REQUIREMENT:
Read the lines of the data below and retrieve those with "computer".

*** EXERCISE INPUT Section Begins ***

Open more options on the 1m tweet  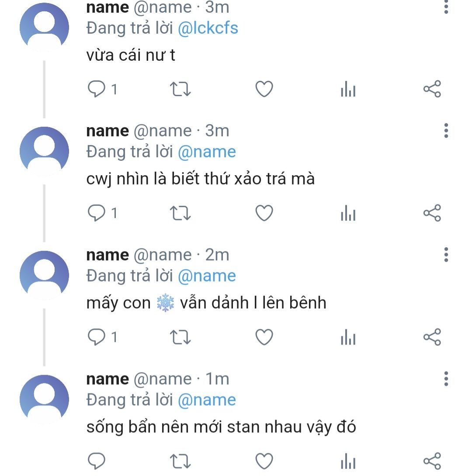[446, 379]
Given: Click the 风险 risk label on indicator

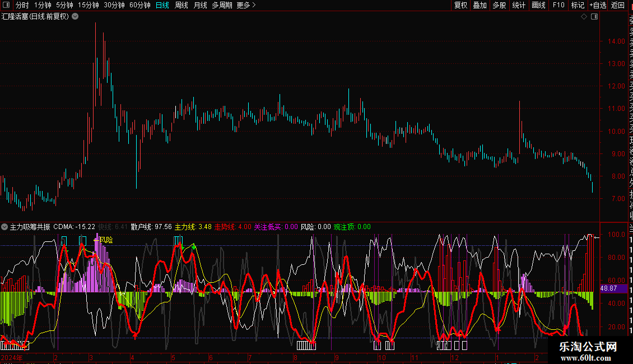Looking at the screenshot, I should point(106,240).
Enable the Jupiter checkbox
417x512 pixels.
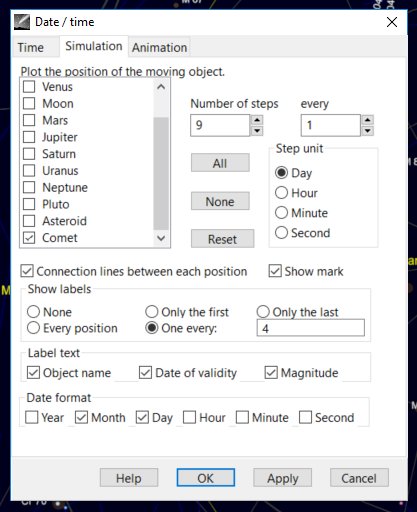29,137
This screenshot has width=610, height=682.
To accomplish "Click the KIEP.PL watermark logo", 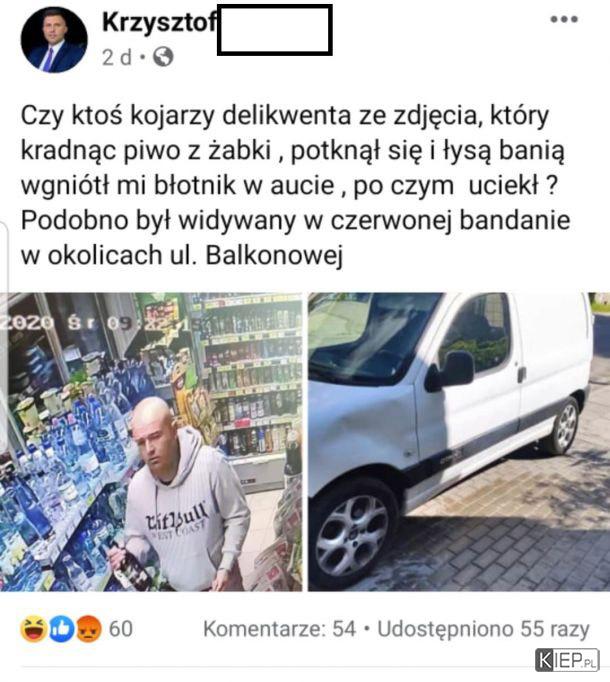I will click(x=567, y=660).
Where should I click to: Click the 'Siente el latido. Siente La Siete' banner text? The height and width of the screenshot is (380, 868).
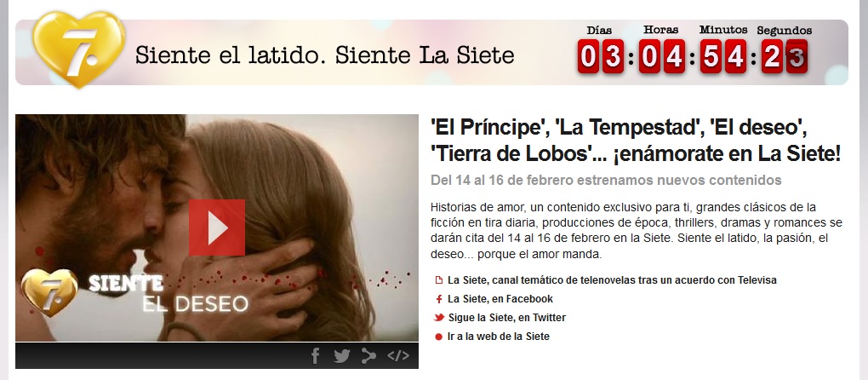324,55
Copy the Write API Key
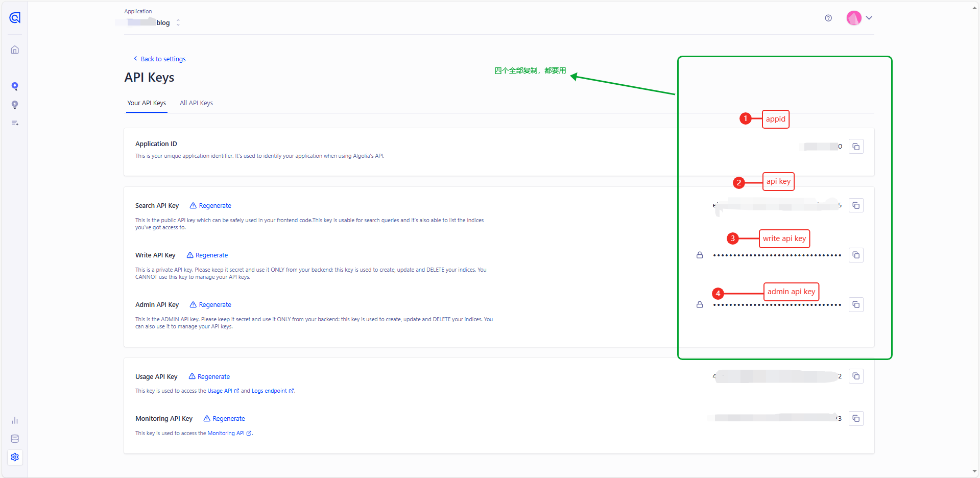 pyautogui.click(x=856, y=255)
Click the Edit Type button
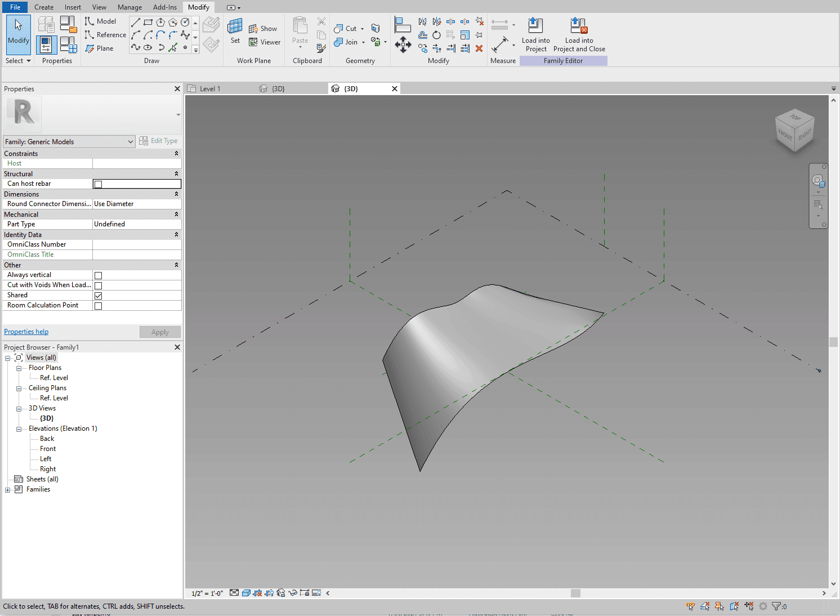The height and width of the screenshot is (616, 840). point(158,141)
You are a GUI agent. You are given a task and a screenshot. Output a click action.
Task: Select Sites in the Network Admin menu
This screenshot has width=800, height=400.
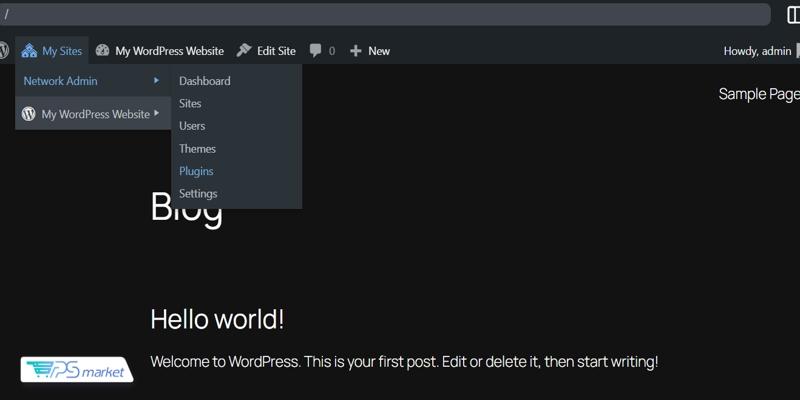point(190,104)

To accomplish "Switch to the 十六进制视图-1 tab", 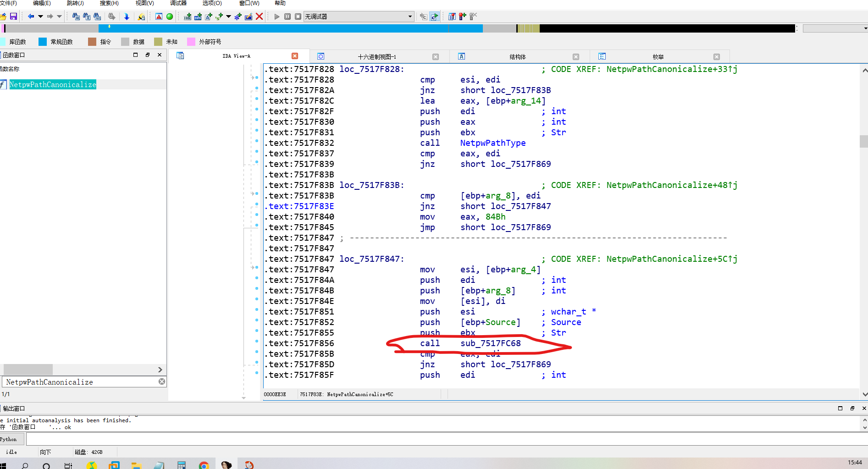I will [x=376, y=57].
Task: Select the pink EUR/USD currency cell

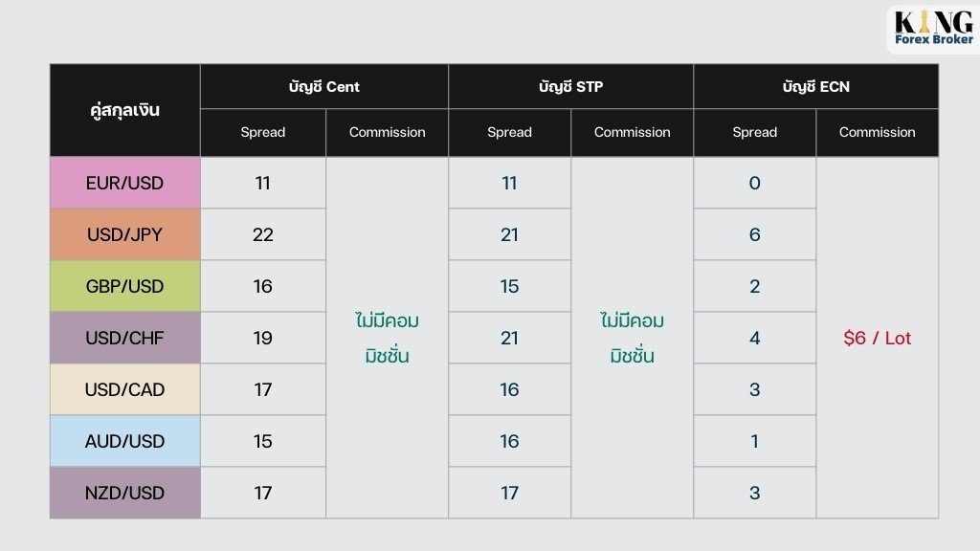Action: click(x=125, y=183)
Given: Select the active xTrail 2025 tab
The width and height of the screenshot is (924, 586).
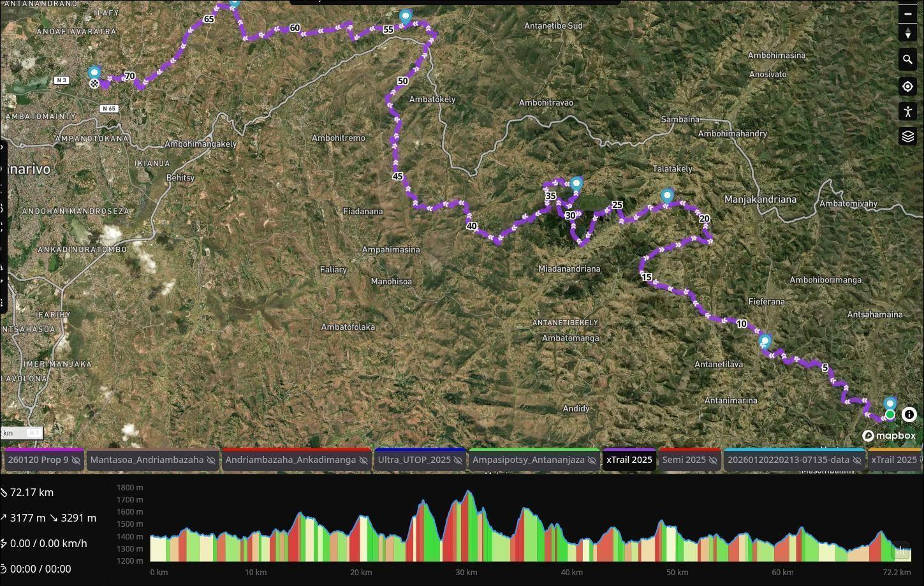Looking at the screenshot, I should point(629,460).
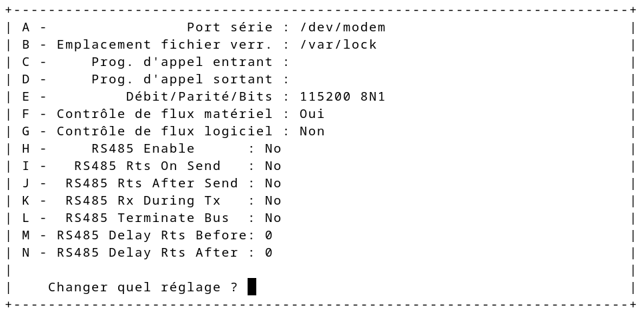Toggle RS485 Enable option
The width and height of the screenshot is (644, 316).
[x=151, y=149]
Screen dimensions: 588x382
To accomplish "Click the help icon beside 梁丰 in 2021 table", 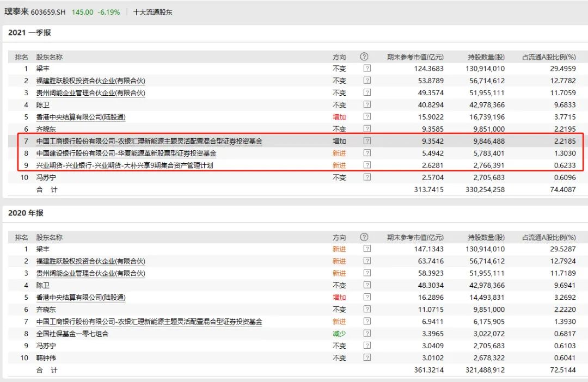I will 367,69.
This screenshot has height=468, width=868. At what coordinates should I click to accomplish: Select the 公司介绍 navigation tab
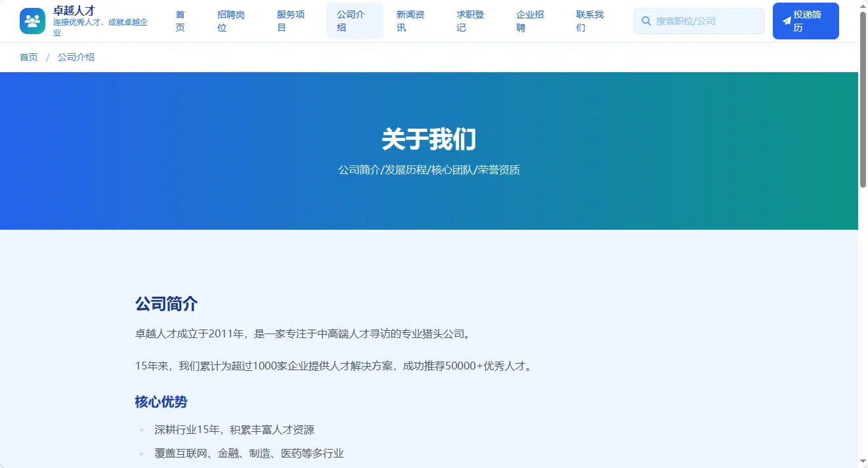[355, 21]
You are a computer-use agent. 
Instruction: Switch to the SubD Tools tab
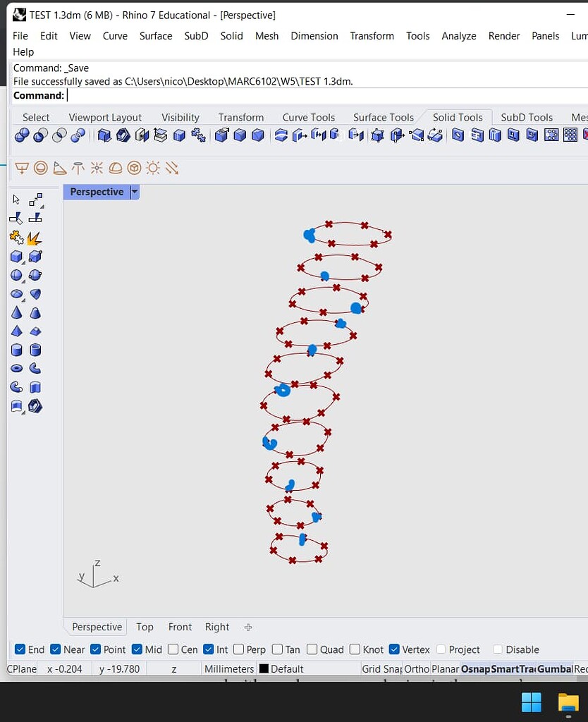click(527, 117)
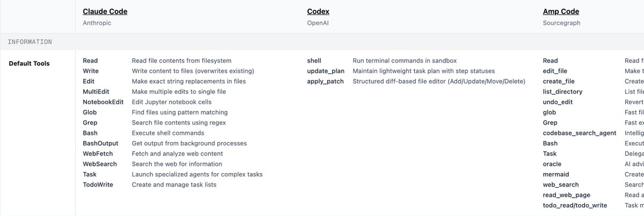Select the oracle tool entry

point(552,164)
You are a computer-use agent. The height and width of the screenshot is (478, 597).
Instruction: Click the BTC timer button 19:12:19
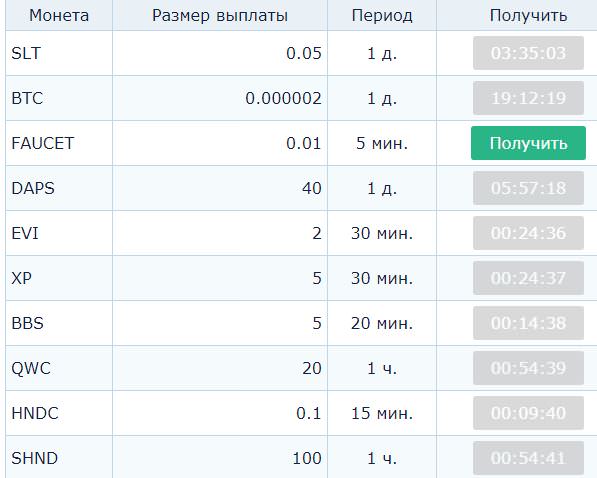[x=528, y=98]
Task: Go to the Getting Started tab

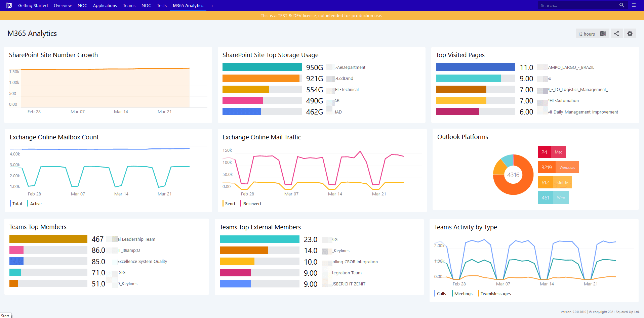Action: [33, 6]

*** EXERCISE INPUT Section Ends ***

EXERCISE OUTPUT:
You are a computer-use agent. 
You are a computer-use agent. The height and width of the screenshot is (478, 597).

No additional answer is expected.